From fast food to farming, Covid-19 has accelerated the rise of the worker robots. This in turn will put more jobs at risk and makes the need to reframe society ever more urgent

As the coronavirus pandemic enveloped the world last year, businesses increasingly turned to automation in order to address rapidly changing conditions. Floor-cleaning and microbe-zapping disinfecting robots were introduced in hospitals, supermarkets and other environments. Some enterprises found that, given the new emphasis on hygiene and social distancing, robotic operations offered a marketing advantage. The American fast food chain White Castle began using hamburger-cooking robots in an effort to create “an avenue for reduced human contact with food during the cooking process”.

With the worst days of the pandemic hopefully now behind us, the jobs story has turned out to be unexpectedly complicated. While overall unemployment rates remain elevated, both the US and the UK are experiencing widespread worker shortages, focused especially in those occupations that tend to offer gruelling work conditions and relatively low pay.
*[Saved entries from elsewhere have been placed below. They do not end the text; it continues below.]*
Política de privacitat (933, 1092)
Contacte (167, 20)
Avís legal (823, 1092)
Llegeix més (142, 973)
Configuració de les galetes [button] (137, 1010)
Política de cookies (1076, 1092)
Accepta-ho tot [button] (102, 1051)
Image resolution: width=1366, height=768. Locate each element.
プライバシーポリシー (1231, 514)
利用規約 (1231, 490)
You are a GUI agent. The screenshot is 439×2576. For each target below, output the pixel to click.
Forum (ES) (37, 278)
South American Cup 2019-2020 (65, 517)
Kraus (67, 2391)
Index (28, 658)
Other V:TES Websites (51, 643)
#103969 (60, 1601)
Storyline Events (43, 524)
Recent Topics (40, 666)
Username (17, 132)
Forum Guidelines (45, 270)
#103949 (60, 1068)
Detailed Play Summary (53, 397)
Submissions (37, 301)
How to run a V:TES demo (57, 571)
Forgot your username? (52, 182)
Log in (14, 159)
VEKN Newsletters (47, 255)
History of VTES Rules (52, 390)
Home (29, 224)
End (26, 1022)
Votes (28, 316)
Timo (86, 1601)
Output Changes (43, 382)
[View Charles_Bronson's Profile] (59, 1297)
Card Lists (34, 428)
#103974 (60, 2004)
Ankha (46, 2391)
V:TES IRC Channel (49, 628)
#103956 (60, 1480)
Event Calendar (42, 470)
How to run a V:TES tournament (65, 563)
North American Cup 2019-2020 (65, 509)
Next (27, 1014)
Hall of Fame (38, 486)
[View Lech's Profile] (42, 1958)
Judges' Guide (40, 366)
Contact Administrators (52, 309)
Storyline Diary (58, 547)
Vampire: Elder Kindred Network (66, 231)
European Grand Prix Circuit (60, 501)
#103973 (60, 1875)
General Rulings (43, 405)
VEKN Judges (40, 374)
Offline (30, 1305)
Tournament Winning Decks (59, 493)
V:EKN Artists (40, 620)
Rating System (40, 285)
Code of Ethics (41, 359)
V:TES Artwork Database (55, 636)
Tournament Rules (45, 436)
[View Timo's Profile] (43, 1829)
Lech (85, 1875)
Even as a quarter of a million of British workers who held jobs in 2019 remain unemployed, job vacancies are up 20% from pre-pandemic levels as employers struggle to fill many positions. The reasons behind the worker shortages are not entirely clear. A common assumption is that extended payments to furloughed workers allowed people to remain out of the workforce. However, evidence from a number of US states that moved to discontinue unemployment benefits early suggests that the extended payments may not have played a major role. Many workers may have simply reassessed their willingness to do difficult and often unrewarding jobs in return for low pay. In the UK, Brexit has greatly exacerbated the situation. At least 200,000 EU nationals, primarily from eastern Europe, who once filled roles in areas such as agriculture, transportation and logistics, have left the country and may never return.